Pride (Shifters #3)(53)
“Can you hand me a towel?”
“Oh. Yeah.” I glanced around the bathroom for a clean towel, but had to dismiss the one hanging on the rack with one sniff. Not even kind of fresh. Fortunately, the cabinet over the toilet yielded several clean, folded towels. I shook out the one on top, then shoved it behind the shower curtain with my face averted.Kaci took the towel, and the cheap cotton whispered against her skin as she dried. Then her thin, pale fingers—now immaculate—curled around the edge of the curtain and pulled it aside to reveal a thin, wide-eyed, towel-wrapped tabby, more little girl than young woman. Her hair hung past her elbows in a thick blanket of loose brown waves, struggling to curl on the ends in spite of the weight of the water soaking them.
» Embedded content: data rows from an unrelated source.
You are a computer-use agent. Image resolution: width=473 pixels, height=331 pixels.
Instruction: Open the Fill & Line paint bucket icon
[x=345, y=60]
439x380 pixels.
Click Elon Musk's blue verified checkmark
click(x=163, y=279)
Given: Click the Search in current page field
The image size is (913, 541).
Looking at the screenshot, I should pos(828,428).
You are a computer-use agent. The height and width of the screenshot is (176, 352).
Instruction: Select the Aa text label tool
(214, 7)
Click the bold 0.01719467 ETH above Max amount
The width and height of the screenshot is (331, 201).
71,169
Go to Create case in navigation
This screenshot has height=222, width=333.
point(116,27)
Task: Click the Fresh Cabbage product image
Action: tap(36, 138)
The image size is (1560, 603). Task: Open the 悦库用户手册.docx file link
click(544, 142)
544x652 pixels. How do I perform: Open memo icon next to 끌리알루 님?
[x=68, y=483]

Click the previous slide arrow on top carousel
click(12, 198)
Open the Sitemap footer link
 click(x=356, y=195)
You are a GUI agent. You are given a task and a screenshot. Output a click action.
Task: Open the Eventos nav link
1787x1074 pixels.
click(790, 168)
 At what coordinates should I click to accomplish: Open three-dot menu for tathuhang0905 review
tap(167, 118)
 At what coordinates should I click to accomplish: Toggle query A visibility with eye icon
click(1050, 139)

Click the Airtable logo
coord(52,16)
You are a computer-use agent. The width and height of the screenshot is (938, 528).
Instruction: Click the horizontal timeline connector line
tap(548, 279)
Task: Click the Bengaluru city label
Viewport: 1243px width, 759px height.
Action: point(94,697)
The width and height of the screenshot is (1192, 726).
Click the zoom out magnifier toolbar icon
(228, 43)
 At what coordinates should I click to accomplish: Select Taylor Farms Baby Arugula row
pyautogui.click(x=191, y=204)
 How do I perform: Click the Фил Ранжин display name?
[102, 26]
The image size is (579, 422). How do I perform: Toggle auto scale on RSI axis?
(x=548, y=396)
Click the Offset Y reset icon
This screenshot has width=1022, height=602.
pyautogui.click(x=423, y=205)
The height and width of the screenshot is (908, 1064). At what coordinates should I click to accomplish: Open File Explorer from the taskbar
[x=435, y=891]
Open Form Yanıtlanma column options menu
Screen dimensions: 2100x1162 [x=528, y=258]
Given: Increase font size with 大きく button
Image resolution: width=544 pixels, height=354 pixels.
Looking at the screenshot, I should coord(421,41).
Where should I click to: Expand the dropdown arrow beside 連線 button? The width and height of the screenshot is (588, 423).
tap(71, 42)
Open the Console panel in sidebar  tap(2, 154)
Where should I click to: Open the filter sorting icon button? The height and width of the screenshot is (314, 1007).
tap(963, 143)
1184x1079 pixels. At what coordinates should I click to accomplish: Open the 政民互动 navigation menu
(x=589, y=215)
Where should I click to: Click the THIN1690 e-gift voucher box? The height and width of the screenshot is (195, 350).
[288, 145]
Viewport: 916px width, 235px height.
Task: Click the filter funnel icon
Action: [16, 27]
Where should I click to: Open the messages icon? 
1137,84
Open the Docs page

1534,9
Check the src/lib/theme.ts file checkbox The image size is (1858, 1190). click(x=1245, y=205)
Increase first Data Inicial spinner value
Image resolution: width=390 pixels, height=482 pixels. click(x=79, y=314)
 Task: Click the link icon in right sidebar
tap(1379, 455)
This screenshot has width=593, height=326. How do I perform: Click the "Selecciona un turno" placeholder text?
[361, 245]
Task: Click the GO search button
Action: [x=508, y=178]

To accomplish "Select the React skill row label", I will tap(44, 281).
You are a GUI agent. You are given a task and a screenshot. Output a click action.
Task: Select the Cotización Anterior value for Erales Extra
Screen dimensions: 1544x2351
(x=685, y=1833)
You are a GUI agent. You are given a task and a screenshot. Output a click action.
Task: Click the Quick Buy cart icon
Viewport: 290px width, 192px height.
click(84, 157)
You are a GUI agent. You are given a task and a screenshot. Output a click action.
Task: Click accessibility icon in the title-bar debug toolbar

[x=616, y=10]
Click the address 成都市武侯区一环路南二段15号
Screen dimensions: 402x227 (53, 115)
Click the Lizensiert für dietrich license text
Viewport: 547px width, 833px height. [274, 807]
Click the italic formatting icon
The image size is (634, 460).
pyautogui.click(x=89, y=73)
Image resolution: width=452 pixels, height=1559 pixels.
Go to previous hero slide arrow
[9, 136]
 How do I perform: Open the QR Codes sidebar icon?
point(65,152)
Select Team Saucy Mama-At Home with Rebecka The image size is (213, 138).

I handed her the pile of borrowed clothing as she stepped from the tub onto a worn green bath mat. “You’ll have to put these back on until we can get you some new clothes. Sorry.”
She shrugged, and a drop of water fell from the end of her nose. “Hey, it’s better than fur, right?”
“Sometimes. Though fur has its advantages, too.” I smiled, but her expression clouded with a brief flash of fear before fading into doubt and confusion. She didn’t look eager to return to cat form anytime soon, which was perfectly understandable, considering. However, if she waited too long to Shift, she’d pay the price, first with her health, then with her sanity.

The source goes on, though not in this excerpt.